## Extrait du texte
*-*-*

GOOGLE BOOKS DEPOUSSIERE LA LITTERATURE!

Les dés sont jetés, lors du Salon du livre de Francfort, qui a eu lieu en octobre 2009, Google a mis carte sur table et annonce « capot » dès le premier tour. Début 2010, sa propre librairie numérique verra le jour sous le nom de « Google Edition ». Or la partie n’est pas terminée bien au contraire !
Google a démarré son projet en 2004 pour conclure en octobre 2008 un accord avec deux des plus grandes organisations d’auteurs et éditeurs américains ( l’Authors Guild et l’Association of American Publishers) l’autorisant à scanner des livres en vue de les mettre sur la toile en échange de 125 millions de dollars en guise de rémunération des auteurs. Un accord qui doit être à nouveau présenté devant la justice américaine le 9 novembre 2009, initialement prévu le 7 octobre 2009.
Ayant pour objectif premier la démocratisation de l’accès à l’information sur internet, le géant américain n’est pas le seul à posséder les atouts en main et fait l’objet de vives critiques.
Le problème du respect du droit d’auteur et d’abus de position dominante est au cœur des débats bien que l’idée de numériser les livres ne soit pas nouvelle.
En effet, fin 2008 fut lancé la bibliothèque européenne en ligne, plus communément appelée « Europeana », proposant plus de deux millions d’œuvres (films, livres, photographies, tableaux…) issues des bibliothèques nationales et institutions culturelles des 27 états membres de l’Union Européenne. Amazon.com a crée son service Kindle qui n‘est autre qu‘un livre électronique, deux exemples parmi tant d’autres.

Face a cette frénésie du numérique, Google qui jusqu’à présent se limitait à rediriger les internautes vers les boutiques en ligne d’Amazon ou Barnes and Noble s’inscrit dans une toute nouvelle perspective : « redonner vie à des millions de livres épuisés parmi les plus difficiles à trouver, tout en respectant le droit d’auteur ». Google books n’a pas qu’un tour dans son sac et propose ainsi aux internautes la possibilité d’acheter et de consulter depuis internet des ouvrages électroniques grâce à leur compte Google.
A l’heure actuelle 30 000 éditeurs partenaires ont déjà confié la numérisation de leur ouvrage à Google books ce qui représente environ 2millions de livres et ce n’est pas tout! Consciente de ne pas pouvoir rivaliser face au géant américain, la Bibliothèque Nationale de France (BNF) n’a rien trouvé de mieux que de collaborer avec ce dernier pour numériser ses ouvrages, alors que l’Europe et plus particulièrement l’Allemagne et la France s’inquiètent fortement face à ce projet. C’est pour dire, Frédéric Mitterrand dénonce ce projet comme étant une « menace pour la diversité culturelle ». Un tel parti pris n’est pas sans précédent.

Certes la question sur les droits d’auteur et sur le sort des œuvres orphelines européennes, dont Google pourrait monopoliser la numérisation, est préoccupante; n’oublions pas que depuis 2006 Google est attaqué par l’éditeur la Martinière, accusé de reproduction, conservation et diffusion sur Internet.

*-*-*

## Liste des données
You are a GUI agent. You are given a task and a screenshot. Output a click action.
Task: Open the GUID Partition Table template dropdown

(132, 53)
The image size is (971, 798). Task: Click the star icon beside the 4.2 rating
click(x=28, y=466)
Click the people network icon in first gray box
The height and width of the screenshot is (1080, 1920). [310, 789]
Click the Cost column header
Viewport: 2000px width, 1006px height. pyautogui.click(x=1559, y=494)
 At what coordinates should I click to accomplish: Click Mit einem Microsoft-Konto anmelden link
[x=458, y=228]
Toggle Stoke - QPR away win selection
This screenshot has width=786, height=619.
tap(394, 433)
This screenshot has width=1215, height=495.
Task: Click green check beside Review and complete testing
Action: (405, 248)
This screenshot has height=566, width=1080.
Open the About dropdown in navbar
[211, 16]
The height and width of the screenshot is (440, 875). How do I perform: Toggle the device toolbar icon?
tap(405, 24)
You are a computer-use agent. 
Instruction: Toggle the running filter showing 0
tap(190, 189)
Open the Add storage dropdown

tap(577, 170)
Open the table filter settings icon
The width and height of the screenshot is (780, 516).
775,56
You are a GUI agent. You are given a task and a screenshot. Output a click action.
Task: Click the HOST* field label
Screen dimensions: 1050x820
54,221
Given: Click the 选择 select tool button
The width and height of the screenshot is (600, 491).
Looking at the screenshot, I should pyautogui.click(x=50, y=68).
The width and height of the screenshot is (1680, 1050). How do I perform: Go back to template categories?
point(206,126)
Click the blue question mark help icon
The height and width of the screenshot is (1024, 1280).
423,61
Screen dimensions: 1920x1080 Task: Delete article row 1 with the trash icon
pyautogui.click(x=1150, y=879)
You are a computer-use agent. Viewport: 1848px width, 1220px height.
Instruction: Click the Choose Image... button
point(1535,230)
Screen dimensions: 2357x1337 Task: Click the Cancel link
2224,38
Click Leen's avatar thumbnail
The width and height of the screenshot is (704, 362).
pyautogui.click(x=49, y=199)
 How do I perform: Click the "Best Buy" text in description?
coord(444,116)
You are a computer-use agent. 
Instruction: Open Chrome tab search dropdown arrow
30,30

*-*-*

## Consignes
**A.** Dans l'article sur Google Books, relevez tous les types d'œuvres cités entre parenthèses parmi celles que propose Europeana.
**B.** Recopiez le passage de l'article sur Google Books qui commence par « Le problème du » et se poursuit jusqu'à « parmi tant d’autres. ».

## Réponses rédigées
**A.** films, livres, photographies, tableaux

**B.**
Le problème du respect du droit d’auteur et d’abus de position dominante est au cœur des débats bien que l’idée de numériser les livres ne soit pas nouvelle.
En effet, fin 2008 fut lancé la bibliothèque européenne en ligne, plus communément appelée « Europeana », proposant plus de deux millions d’œuvres (films, livres, photographies, tableaux…) issues des bibliothèques nationales et institutions culturelles des 27 états membres de l’Union Européenne. Amazon.com a crée son service Kindle qui n‘est autre qu‘un livre électronique, deux exemples parmi tant d’autres.